Hawkins, a 39-year-old black man from Gainesville, Fla., went in Las Vegas for vacation with his wife and friends. He told police he was defending himself from a man he believed was threatening him.
"Where I come from, you have the ability to defend yourself if someone is going to hurt you," he said.
Massie, 38, was white, a divorced father who lived in Roy, Utah. He worked as an occupational safety and health worker at Hill Air Force Base. A black co-worker, David Battle, testified Thursday that he never heard Massie make a racial comment or joke.
The jury was told that a toxicology report found Massie had a blood-alcohol percentage of 0.172, or more than twice the legal limit for driving in Nevada.
Police who interviewed Hawkins didn't ask him to submit to a blood-alcohol test, but Hawkins testified he had several vodka and orange juice drinks after he and his group arrived the previous morning in Las Vegas.

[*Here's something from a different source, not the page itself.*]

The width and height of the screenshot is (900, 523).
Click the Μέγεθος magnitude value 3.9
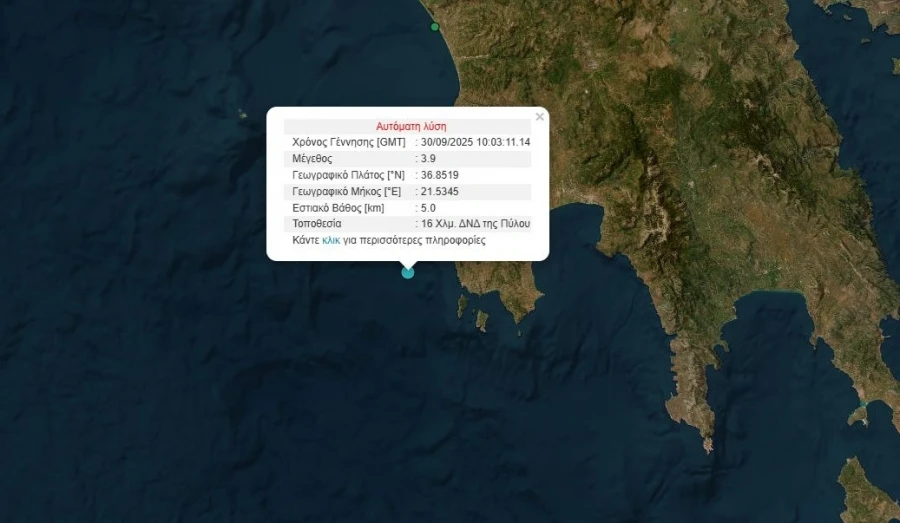428,158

Hawkins told jurors that Massie started the encounter in the men's room with an unsolicited comment about "black guys and these yellow shirts."

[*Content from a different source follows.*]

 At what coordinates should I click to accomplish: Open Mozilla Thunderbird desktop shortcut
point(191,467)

"All I was doing was washing my hands and he was making racial statements to me," said Hawkins, who was wearing a bright yellow polo shirt. "My alert level was through the roof."
The two men exchanged several more words before Massie exited the men's room first. Hawkins said Massie called to him again as Hawkins walked past.
"He said, 'I got something for your ass,'" Hawkins testified, "like he had intentions that he was going to strike me."
Hawkins said he felt he couldn't risk turning his back on Massie, and casino surveillance video shows the two men a few feet apart before Hawkins turns and throws the punch. Massie's hands were in his pockets.
Hawkins remained in the scene after the punch, apparently talking to his wife and friends before security arrives and paramedics and police are called.
Las Vegas police Det. Jeff Rosgen testified that he thought the case could fall anywhere between self-defense and murder.
Prosecutor Maria Lavell noted discrepancies and inconsistencies between Hawkins' accounts to police hours after the incident and the detailed accounts Hawkins provided to the jury on Thursday. Rosgen said Hawkins never specified the racial taunts or what made him feel threatened.
Hawkins said Thursday that he was emotionally wrought at the time and had little more than a nap after traveling cross-country that day.
Hawkins could face probation or up to four years in prison depending on the outcome of the case.
He has been on administrative duties at Bradford County High School in Starke, Fla., pending the outcome of the Las Vegas case.